The Random Forest algorithm introduces extra randomness when growing trees; instead of searching for the very best feature when splitting a node, it searches for the best feature among a random subset of features. This results in a greater tree diversity, which (once again) trades a higher bias for a lower variance, generally yielding an overall better model. 

The following BaggingClassifier is roughly equivalent to the previous RandomForestClassifier:

In [7]:
from sklearn.ensemble import BaggingClassifier
from sklearn.tree import DecisionTreeClassifier

In [8]:
bag_clf=BaggingClassifier(DecisionTreeClassifier(splitter='random', max_leaf_nodes=16), n_estimators=500, max_samples=1.0, bootstrap=True, n_jobs=-1)

#### **Extra-Trees**

Extra-Trees (Extremely Randomized Trees) offer an alternative to Random Forests by introducing even more randomness during tree construction. 

- **Characteristics of Extra-Trees**
    - **Random Feature Selection:** Like Random Forests, at each node, Extra-Trees use a random subset of features to decide the split.
    - **Random Thresholds:** Unlike Random Forests, where the best possible threshold for splitting is determined by evaluating all possible splits, Extra-Trees choose thresholds randomly for each feature.

- **Bias-Variance Tradeoff:**
    - **Higher Bias:** By using random thresholds, Extra-Trees increase bias compared to Random Forests.
    - **Lower Variance:** The added randomness helps reduce overfitting, resulting in lower variance.
    - **Efficiency:** Since the algorithm does not need to search for the best thresholds, training Extra-Trees is significantly faster than training Random Forests.

- **Advantages of Extra-Trees**
    - **Faster Training:** No exhaustive search for optimal thresholds makes the training process much quicker.
    - **Reduced Overfitting:** The added randomness can make the model more robust to noise in the data.

- **Drawbacks**
    - **Potentially Lower Accuracy:** The random thresholds might lead to suboptimal splits, increasing the error (bias) in some cases.

In [9]:
from sklearn.ensemble import ExtraTreesClassifier
from sklearn.model_selection import cross_val_score
from sklearn.datasets import load_iris

# Load dataset
X, y = load_iris(return_X_y=True)

# Initialize the Extra-Trees Classifier
extra_trees_clf = ExtraTreesClassifier(n_estimators=100, random_state=42)

# Perform cross-validation
scores = cross_val_score(extra_trees_clf, X, y, cv=5)

# Output the average accuracy
print(f"Cross-validated accuracy: {scores.mean():.4f}")


Cross-validated accuracy: 0.9533


#### **Feature Importance**

Feature importance is a highly useful property of Random Forests, which provides insights into the contributions of individual features to the model's predictions.

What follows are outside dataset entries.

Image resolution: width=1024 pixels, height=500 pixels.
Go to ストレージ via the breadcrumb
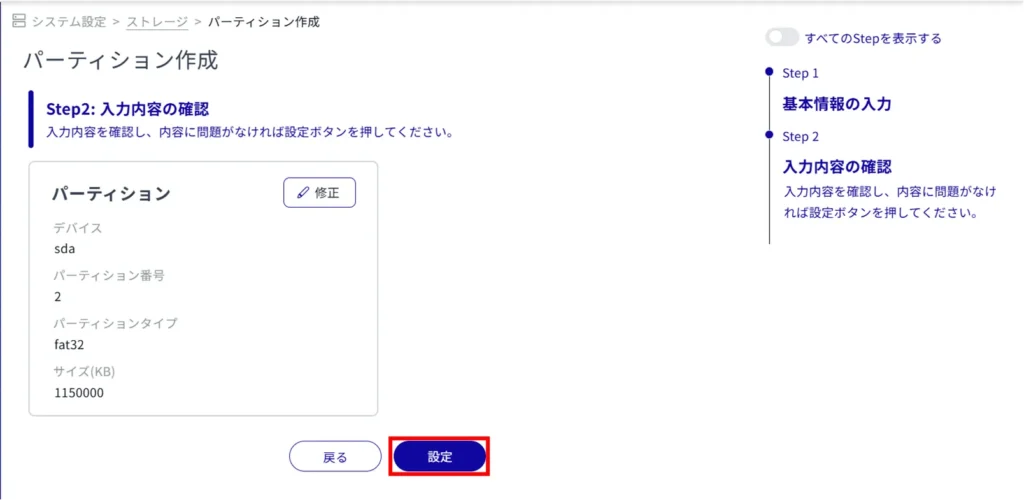(157, 21)
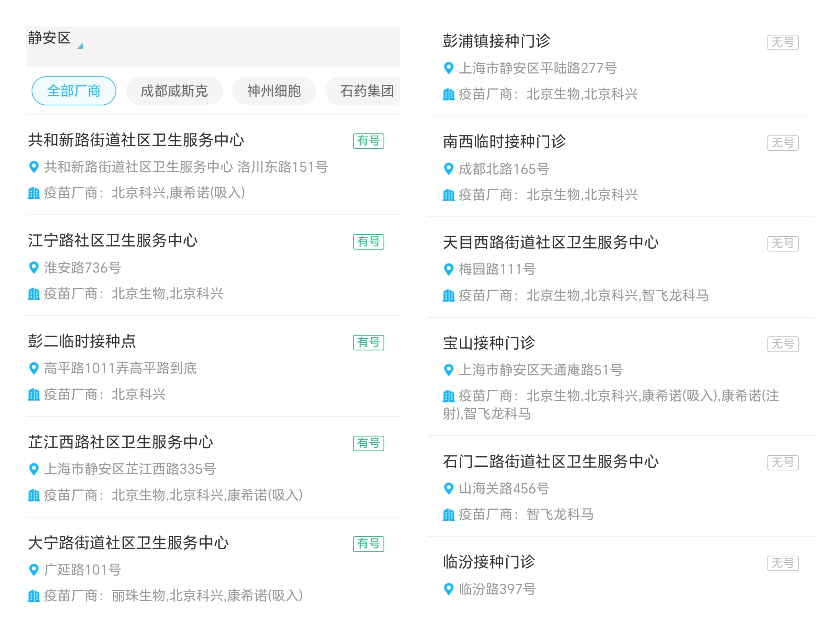Choose the 神州细胞 filter chip
The height and width of the screenshot is (630, 840).
(x=274, y=91)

**About Feature Importance in Random Forests**
1) **Impurity Reduction:**
    - Feature importance is determined by the total reduction in impurity (e.g., Gini impurity or entropy for classification tasks) brought about by splits that involve the feature across all trees in the forest.
    - Each feature's contribution is computed as a weighted average, where the weight of a node is the number of training samples it contains.

2) **Normalized Scores:**
    - The computed importances are normalized so that the sum of all feature importances equals 1.

3) **Automatic Computation:**
    - Scikit-Learn calculates feature importances automatically during training. They can be accessed using the feature_importances_ attribute of the trained model.

In [11]:
from sklearn.datasets import load_iris
iris=load_iris()
rnd_clf=RandomForestClassifier(n_estimators=500, n_jobs=-1)
rnd_clf.fit(iris['data'], iris['target'])
for name, score in zip(iris['feature_names'], rnd_clf.feature_importances_):
    print(name, score)

sepal length (cm) 0.09719323076272049
sepal width (cm) 0.025230255489317472
petal length (cm) 0.4374410262104303
petal width (cm) 0.4401354875375316


The feature **Petal width** has more importance.